## Your instructions
Every line below that has "layer" in it should be copied.

Stored data entries
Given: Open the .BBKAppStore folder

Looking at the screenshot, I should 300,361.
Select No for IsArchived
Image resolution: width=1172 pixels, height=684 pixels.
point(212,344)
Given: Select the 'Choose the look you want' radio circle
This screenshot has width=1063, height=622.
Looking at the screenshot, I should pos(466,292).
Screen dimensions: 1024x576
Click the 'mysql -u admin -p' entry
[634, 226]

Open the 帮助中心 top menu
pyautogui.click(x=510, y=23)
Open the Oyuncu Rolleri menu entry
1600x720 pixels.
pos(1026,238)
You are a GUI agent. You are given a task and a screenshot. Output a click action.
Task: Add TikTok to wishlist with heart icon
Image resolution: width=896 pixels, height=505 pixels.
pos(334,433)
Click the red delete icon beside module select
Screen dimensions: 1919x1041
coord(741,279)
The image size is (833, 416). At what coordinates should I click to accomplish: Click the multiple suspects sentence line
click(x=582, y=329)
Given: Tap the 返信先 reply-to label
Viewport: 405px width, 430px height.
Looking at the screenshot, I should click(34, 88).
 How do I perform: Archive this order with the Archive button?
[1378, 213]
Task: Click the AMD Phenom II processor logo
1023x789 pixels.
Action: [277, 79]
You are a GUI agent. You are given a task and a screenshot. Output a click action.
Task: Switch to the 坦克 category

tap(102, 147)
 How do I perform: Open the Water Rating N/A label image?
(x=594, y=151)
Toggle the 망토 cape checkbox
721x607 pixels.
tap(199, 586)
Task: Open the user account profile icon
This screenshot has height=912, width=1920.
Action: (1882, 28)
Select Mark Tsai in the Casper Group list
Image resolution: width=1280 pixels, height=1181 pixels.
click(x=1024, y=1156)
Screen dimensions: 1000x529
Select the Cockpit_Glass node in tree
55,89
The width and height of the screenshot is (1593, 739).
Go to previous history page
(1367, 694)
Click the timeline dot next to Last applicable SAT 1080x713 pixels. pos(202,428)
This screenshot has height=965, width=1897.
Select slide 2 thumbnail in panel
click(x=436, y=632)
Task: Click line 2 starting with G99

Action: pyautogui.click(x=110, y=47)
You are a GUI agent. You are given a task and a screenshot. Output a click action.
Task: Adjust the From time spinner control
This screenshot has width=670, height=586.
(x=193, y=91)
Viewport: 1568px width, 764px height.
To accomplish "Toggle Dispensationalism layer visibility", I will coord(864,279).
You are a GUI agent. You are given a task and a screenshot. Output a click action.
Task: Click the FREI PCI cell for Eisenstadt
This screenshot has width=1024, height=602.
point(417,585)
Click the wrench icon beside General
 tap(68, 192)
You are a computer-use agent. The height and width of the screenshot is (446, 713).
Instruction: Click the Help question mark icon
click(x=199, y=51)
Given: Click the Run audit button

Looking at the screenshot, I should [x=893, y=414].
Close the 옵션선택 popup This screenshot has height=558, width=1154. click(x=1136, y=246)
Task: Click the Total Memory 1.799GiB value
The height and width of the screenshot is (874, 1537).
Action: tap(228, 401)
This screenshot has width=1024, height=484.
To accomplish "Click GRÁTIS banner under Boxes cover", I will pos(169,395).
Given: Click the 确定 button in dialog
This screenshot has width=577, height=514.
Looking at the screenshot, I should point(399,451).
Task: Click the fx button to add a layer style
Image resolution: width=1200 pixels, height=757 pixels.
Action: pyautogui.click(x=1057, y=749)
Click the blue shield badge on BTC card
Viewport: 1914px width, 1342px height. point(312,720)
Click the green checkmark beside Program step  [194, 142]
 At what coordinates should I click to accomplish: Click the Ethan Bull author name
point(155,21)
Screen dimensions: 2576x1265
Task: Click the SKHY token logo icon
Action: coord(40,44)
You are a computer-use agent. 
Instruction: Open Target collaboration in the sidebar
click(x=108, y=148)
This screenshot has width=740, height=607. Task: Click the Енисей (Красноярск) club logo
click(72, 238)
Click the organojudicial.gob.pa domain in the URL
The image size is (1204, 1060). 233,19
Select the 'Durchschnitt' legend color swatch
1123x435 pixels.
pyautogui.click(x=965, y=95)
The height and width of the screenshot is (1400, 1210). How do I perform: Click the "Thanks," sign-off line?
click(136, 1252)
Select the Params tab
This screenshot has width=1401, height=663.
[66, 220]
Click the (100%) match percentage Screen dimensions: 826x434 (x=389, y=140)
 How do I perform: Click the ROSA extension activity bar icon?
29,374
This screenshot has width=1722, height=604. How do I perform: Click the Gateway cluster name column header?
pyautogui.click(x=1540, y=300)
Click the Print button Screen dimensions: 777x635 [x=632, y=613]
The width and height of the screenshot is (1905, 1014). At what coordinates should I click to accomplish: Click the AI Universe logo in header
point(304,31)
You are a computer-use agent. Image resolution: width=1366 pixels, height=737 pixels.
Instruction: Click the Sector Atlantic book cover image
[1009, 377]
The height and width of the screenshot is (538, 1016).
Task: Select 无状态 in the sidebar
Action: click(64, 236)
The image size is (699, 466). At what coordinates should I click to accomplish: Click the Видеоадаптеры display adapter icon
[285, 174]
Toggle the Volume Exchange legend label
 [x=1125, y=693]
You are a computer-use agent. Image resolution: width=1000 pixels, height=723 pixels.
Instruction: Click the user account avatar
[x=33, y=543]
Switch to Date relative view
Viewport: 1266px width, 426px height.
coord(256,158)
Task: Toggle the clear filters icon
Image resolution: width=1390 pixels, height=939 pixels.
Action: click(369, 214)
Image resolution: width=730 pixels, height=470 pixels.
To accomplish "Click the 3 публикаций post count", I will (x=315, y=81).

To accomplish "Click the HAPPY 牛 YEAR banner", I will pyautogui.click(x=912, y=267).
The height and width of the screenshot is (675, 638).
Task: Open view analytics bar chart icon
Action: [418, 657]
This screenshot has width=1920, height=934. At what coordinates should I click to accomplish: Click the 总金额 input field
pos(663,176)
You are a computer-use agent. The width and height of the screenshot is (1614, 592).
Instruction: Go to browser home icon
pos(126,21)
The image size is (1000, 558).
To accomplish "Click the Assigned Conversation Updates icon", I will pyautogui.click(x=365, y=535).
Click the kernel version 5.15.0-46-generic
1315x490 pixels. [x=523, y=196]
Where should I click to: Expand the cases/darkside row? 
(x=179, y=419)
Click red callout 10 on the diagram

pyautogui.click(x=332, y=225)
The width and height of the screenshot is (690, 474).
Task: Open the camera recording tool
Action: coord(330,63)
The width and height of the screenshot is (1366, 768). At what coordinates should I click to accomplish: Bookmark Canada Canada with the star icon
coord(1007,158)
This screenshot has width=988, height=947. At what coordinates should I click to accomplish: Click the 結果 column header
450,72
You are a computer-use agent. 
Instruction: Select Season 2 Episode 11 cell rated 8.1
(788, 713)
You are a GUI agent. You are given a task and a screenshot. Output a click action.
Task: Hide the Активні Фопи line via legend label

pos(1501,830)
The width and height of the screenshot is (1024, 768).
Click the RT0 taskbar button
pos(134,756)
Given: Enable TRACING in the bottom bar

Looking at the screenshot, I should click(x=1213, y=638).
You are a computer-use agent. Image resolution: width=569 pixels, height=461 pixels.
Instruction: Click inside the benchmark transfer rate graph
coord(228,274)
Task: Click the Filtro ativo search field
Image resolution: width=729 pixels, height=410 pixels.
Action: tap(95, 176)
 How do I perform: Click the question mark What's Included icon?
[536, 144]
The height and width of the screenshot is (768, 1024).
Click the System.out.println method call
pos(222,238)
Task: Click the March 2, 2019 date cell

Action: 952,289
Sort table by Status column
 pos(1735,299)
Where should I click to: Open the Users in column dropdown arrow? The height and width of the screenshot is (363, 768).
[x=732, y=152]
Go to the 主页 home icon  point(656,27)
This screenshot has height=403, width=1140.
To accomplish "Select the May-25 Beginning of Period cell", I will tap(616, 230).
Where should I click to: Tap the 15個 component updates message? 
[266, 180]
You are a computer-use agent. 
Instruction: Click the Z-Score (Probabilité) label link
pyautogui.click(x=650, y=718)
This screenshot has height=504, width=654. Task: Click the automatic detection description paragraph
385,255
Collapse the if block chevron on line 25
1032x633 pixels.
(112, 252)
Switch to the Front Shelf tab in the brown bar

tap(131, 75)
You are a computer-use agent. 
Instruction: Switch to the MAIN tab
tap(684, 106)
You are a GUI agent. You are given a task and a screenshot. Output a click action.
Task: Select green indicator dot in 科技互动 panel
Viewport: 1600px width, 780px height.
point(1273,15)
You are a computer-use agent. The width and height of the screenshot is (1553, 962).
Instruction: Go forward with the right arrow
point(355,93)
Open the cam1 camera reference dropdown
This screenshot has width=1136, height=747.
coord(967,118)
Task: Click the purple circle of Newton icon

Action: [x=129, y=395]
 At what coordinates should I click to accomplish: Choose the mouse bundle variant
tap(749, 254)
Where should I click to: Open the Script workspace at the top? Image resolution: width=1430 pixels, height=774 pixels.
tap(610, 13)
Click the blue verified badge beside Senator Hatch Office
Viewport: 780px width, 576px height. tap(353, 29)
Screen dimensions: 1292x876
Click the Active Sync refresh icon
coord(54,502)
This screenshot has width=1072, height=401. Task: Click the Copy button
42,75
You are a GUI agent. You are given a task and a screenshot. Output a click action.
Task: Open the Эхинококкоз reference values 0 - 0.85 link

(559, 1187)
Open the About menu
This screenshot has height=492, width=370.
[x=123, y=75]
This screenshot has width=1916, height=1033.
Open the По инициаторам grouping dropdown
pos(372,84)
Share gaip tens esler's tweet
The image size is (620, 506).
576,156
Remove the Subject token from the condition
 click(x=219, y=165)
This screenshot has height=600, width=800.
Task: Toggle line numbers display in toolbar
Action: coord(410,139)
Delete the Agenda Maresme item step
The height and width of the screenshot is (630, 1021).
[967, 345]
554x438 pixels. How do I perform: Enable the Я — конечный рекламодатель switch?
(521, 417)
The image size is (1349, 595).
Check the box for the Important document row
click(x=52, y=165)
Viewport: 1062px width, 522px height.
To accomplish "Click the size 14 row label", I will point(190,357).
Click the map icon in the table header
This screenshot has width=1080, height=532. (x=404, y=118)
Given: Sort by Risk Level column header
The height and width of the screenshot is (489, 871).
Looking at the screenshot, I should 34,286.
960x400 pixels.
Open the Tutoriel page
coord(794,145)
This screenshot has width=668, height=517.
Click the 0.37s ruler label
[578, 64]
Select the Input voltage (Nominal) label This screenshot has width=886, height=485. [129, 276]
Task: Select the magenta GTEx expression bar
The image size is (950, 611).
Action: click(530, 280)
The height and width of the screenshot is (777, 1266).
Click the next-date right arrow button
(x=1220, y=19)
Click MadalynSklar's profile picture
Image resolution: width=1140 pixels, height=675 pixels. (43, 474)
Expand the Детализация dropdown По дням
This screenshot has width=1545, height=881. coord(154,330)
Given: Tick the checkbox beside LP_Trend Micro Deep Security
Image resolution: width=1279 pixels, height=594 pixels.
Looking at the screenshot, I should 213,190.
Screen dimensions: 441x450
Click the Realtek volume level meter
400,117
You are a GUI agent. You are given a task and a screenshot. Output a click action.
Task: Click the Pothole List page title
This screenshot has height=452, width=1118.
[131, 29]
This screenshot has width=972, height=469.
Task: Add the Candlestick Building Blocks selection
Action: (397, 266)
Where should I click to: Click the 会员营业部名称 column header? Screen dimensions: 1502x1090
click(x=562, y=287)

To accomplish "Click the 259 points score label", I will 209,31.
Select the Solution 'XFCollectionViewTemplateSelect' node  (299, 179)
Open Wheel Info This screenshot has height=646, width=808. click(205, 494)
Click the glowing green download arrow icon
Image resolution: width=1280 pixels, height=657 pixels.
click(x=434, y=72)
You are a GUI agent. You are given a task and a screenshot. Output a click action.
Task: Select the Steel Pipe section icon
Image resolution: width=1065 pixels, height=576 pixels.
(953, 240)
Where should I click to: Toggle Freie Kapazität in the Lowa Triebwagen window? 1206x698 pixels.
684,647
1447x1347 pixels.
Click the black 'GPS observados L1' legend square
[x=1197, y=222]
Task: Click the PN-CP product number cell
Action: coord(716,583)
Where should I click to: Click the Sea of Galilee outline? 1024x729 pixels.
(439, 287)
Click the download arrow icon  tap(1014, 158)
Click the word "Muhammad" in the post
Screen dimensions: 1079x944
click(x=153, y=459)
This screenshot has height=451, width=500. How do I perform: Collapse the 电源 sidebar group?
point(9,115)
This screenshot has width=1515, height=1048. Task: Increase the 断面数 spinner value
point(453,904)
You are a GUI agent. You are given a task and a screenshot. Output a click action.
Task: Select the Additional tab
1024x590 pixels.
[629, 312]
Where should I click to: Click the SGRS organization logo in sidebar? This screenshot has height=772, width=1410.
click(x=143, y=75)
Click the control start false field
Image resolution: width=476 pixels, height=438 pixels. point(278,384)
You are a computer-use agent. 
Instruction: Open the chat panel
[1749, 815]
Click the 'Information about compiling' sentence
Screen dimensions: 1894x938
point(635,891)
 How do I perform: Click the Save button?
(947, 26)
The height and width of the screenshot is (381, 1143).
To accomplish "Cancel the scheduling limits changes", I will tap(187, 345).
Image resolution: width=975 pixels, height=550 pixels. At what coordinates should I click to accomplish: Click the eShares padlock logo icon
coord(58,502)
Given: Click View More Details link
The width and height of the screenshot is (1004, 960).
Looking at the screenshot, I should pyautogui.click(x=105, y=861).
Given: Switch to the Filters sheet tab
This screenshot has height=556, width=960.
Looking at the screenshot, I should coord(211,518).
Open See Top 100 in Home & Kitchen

## Exercise solution
To accomplish "Toggle Dispensationalism layer visibility", I will coord(864,279).
Task: Click the fx button to add a layer style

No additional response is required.